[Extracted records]
=======

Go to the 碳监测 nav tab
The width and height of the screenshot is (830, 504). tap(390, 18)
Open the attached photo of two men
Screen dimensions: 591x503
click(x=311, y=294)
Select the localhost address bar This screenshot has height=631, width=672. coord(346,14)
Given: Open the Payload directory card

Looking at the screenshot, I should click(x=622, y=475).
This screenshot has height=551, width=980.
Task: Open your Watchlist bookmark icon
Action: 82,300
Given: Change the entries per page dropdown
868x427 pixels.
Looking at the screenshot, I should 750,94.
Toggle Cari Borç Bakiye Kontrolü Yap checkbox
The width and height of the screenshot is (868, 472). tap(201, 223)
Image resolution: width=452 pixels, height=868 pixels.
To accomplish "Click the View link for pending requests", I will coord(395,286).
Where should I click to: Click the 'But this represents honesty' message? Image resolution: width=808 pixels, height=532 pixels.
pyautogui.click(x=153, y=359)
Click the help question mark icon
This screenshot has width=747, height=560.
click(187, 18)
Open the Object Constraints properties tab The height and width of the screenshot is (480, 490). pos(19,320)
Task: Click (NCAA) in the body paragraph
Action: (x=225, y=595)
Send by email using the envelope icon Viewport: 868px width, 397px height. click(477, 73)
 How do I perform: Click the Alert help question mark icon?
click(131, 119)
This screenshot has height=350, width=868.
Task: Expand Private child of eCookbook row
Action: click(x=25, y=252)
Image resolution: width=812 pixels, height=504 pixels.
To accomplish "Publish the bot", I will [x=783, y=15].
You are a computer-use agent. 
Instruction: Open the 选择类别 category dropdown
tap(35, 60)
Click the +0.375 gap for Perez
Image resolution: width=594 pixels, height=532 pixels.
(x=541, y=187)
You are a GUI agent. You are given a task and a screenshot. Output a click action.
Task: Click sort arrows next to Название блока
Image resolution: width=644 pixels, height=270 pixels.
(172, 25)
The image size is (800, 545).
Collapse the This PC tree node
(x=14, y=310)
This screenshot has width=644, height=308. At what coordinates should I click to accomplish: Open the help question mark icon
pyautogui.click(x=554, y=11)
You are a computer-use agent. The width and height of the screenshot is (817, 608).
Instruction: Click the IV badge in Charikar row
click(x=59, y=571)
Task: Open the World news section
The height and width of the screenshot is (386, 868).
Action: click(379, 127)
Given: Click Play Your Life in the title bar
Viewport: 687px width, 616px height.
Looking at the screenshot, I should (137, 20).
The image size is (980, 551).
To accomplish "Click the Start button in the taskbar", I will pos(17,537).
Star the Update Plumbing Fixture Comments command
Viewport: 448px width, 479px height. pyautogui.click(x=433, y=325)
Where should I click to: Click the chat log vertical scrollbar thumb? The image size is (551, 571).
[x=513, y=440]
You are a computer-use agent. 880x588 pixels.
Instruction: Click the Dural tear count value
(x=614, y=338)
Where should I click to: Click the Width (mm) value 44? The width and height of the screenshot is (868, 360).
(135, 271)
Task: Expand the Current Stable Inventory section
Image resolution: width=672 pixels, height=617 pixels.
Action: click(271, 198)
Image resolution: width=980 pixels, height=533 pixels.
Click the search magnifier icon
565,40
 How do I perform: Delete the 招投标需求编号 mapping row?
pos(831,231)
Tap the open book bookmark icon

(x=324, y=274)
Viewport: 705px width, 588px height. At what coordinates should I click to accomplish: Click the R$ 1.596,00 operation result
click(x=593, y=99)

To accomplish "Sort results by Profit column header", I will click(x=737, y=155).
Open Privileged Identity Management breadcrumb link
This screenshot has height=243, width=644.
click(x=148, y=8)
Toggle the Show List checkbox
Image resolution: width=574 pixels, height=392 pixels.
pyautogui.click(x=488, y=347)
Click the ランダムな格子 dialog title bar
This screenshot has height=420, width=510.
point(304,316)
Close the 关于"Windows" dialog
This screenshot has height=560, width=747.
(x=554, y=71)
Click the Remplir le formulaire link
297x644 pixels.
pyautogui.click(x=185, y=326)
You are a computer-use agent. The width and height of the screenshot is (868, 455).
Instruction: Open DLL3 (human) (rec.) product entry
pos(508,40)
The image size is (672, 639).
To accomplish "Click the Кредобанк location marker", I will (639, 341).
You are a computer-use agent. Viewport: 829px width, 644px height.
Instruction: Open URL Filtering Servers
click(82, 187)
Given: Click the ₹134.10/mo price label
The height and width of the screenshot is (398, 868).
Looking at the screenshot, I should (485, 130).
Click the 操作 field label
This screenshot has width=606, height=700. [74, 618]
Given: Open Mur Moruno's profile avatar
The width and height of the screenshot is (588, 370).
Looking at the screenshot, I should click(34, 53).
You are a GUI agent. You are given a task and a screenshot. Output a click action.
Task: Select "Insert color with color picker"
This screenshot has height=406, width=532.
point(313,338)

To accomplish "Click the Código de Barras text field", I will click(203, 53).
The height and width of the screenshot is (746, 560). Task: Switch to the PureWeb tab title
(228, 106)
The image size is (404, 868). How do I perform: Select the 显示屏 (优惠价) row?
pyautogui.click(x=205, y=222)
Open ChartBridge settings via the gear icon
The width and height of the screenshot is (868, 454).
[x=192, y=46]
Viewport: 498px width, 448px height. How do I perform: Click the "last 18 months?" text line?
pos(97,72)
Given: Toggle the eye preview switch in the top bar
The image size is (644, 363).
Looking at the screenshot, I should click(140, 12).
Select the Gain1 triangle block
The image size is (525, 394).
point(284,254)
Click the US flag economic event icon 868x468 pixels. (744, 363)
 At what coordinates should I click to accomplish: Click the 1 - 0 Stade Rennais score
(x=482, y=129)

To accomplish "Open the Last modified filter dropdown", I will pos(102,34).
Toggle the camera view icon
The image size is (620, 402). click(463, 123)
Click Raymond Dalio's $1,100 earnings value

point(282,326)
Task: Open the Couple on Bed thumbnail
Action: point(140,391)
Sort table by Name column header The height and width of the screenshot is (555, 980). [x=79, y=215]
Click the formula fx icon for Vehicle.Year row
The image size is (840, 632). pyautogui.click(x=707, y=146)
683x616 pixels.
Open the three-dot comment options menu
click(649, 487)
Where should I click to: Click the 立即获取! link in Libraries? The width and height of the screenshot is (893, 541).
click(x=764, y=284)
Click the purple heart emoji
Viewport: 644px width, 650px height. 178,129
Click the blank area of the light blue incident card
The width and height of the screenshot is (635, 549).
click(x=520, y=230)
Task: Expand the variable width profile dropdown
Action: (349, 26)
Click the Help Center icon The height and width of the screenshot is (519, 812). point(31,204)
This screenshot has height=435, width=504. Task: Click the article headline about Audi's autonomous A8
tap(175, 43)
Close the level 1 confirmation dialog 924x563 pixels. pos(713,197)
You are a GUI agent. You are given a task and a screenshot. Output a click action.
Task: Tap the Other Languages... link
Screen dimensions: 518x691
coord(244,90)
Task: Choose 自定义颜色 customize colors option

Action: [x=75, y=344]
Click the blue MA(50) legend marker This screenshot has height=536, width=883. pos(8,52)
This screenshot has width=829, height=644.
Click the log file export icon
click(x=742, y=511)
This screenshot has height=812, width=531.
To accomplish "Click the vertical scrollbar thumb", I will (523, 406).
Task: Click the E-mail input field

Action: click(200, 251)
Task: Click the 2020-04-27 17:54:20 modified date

=======

## Work order
Above are the records; repeat exactly the lines from the one holding "Click the Help Center" down to the one holding "Close the level", end lines included.

## Exercise output
Click the Help Center icon The height and width of the screenshot is (519, 812). point(31,204)
This screenshot has height=435, width=504. Task: Click the article headline about Audi's autonomous A8
tap(175, 43)
Close the level 1 confirmation dialog 924x563 pixels. pos(713,197)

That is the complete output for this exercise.